Saved entries:
++++++++

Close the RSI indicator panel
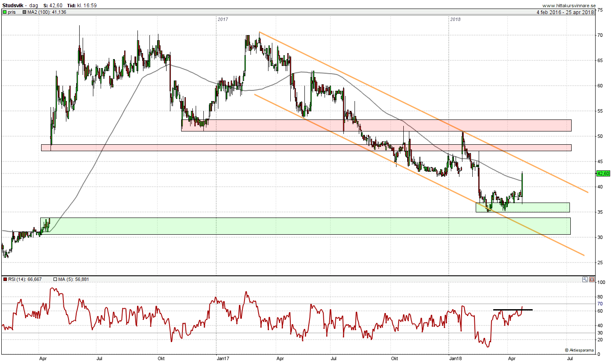 click(x=592, y=280)
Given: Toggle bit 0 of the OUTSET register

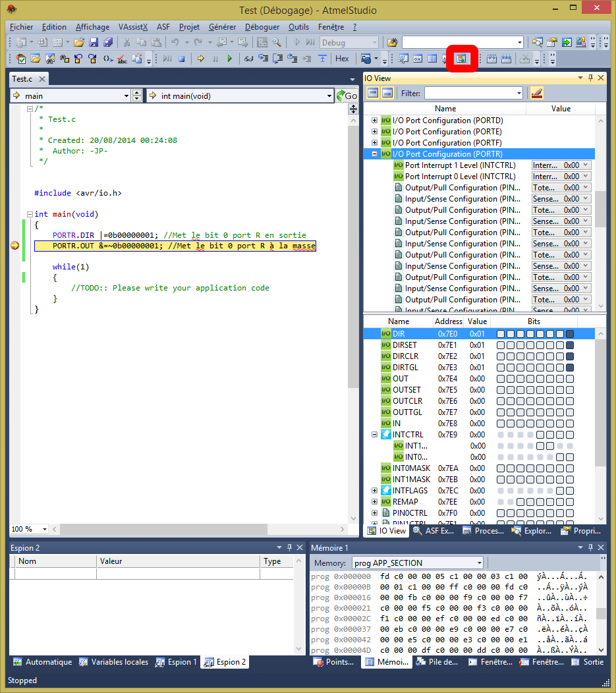Looking at the screenshot, I should pos(570,390).
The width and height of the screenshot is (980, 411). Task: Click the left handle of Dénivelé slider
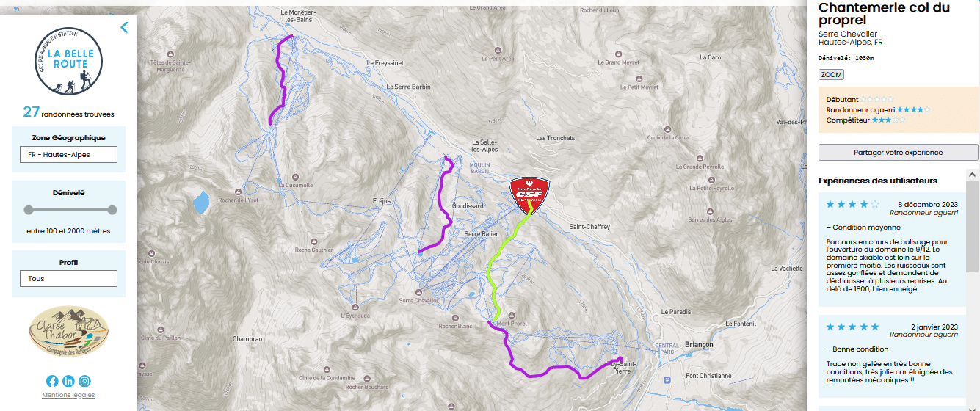pyautogui.click(x=29, y=210)
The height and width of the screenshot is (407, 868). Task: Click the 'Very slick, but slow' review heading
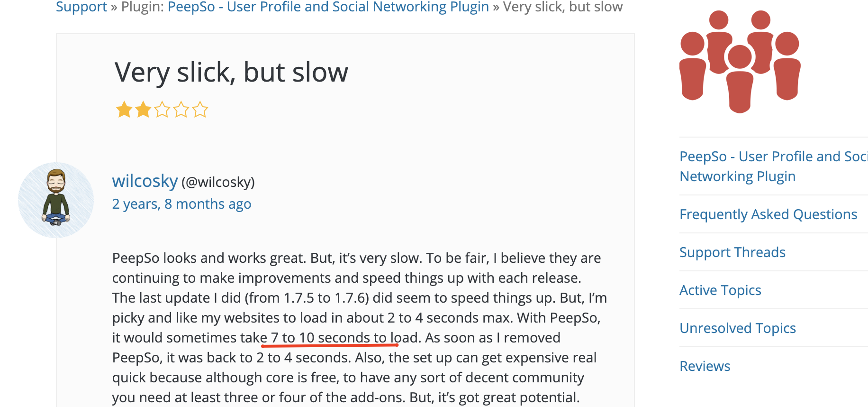click(231, 73)
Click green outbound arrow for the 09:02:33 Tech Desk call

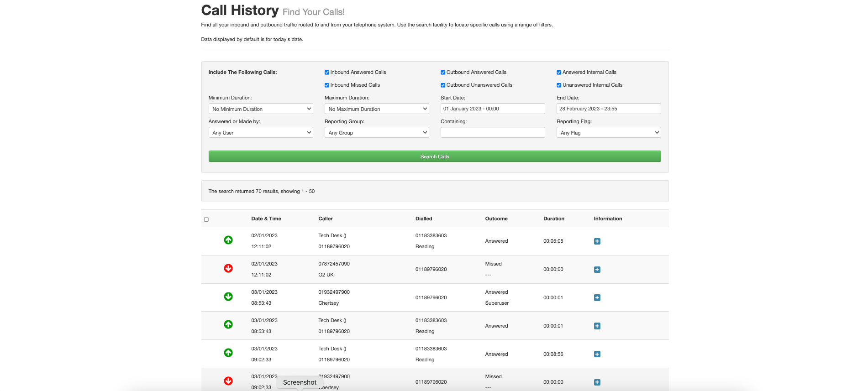click(228, 353)
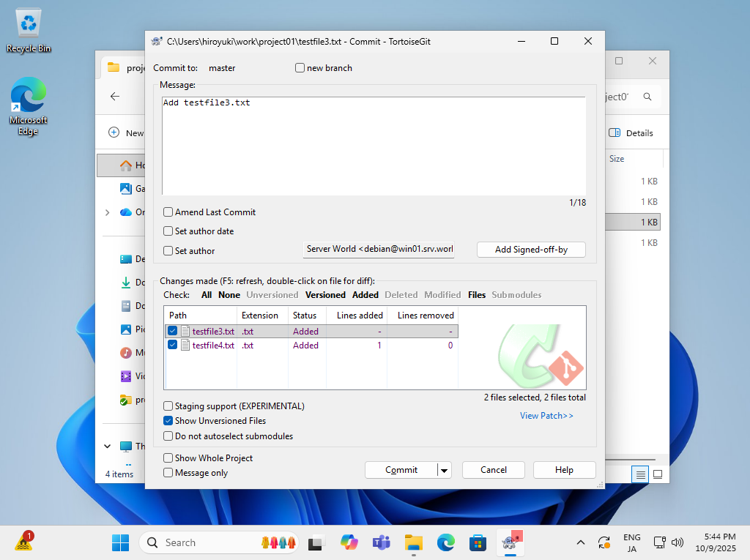Open the View Patch link

pyautogui.click(x=546, y=416)
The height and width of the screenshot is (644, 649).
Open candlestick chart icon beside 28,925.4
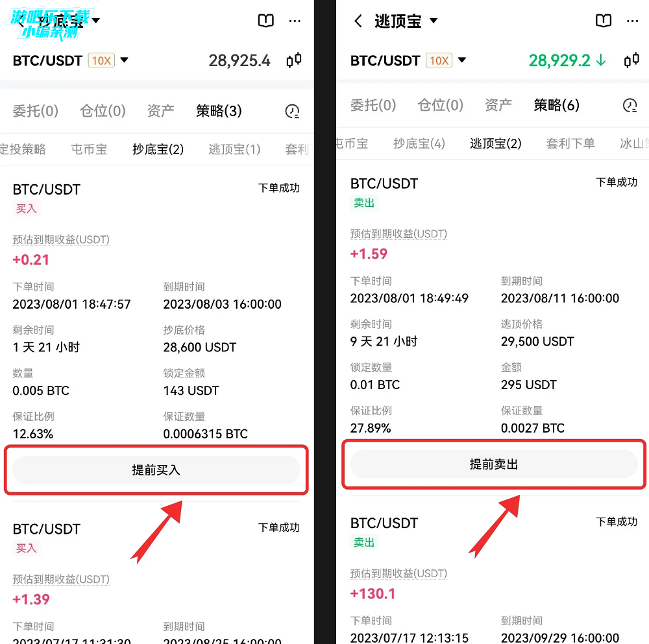[x=294, y=60]
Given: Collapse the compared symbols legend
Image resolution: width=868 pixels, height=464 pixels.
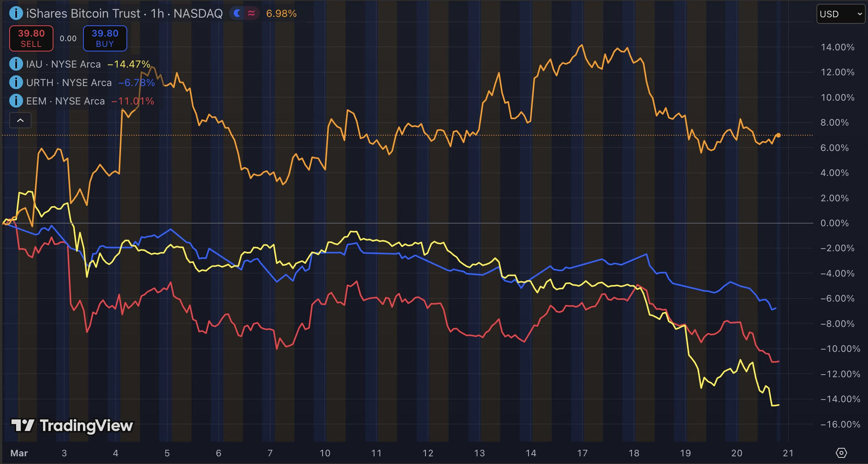Looking at the screenshot, I should pos(20,120).
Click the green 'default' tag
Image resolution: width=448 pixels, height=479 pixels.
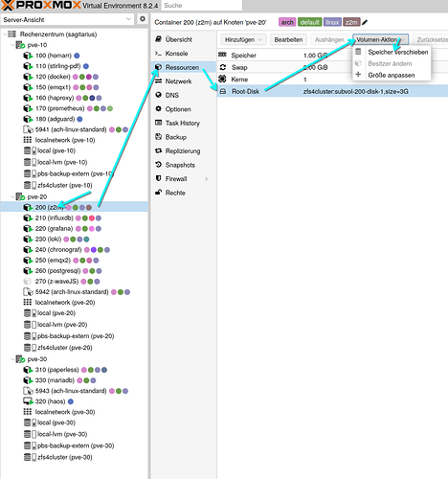[x=309, y=22]
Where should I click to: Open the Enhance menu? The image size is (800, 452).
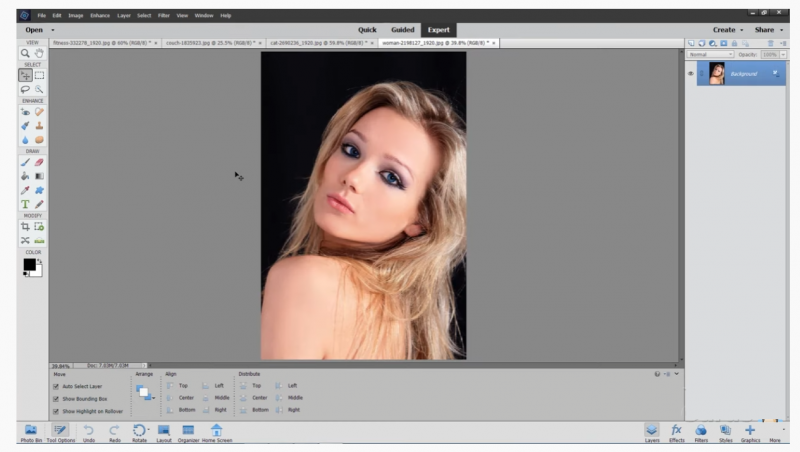pos(100,16)
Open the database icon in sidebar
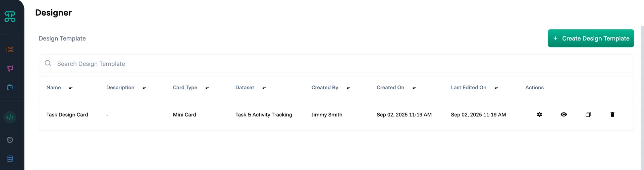The image size is (644, 170). (x=10, y=159)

++++++++

**Your instructions**
Please keep the pictures out and reproduce the records above exactly.

**Solved problem**
Close the RSI indicator panel
 click(x=592, y=280)
Given: Toggle bit 0 of the OUTSET register

Looking at the screenshot, I should pos(570,390).
The width and height of the screenshot is (980, 411). Task: Click the left handle of Dénivelé slider
pyautogui.click(x=29, y=210)
The height and width of the screenshot is (407, 868). Task: Click the 'Very slick, but slow' review heading
click(231, 73)
Click green outbound arrow for the 09:02:33 Tech Desk call

click(228, 353)
Open the View Patch link

pyautogui.click(x=546, y=416)
The height and width of the screenshot is (644, 649).
Open candlestick chart icon beside 28,925.4
[x=294, y=60]
Given: Collapse the compared symbols legend
Image resolution: width=868 pixels, height=464 pixels.
Looking at the screenshot, I should pos(20,120).
Click the green 'default' tag
Image resolution: width=448 pixels, height=479 pixels.
[x=309, y=22]
Where should I click to: Open the Enhance menu? The image size is (800, 452).
pos(100,16)
Open the database icon in sidebar
The image size is (644, 170). (x=10, y=159)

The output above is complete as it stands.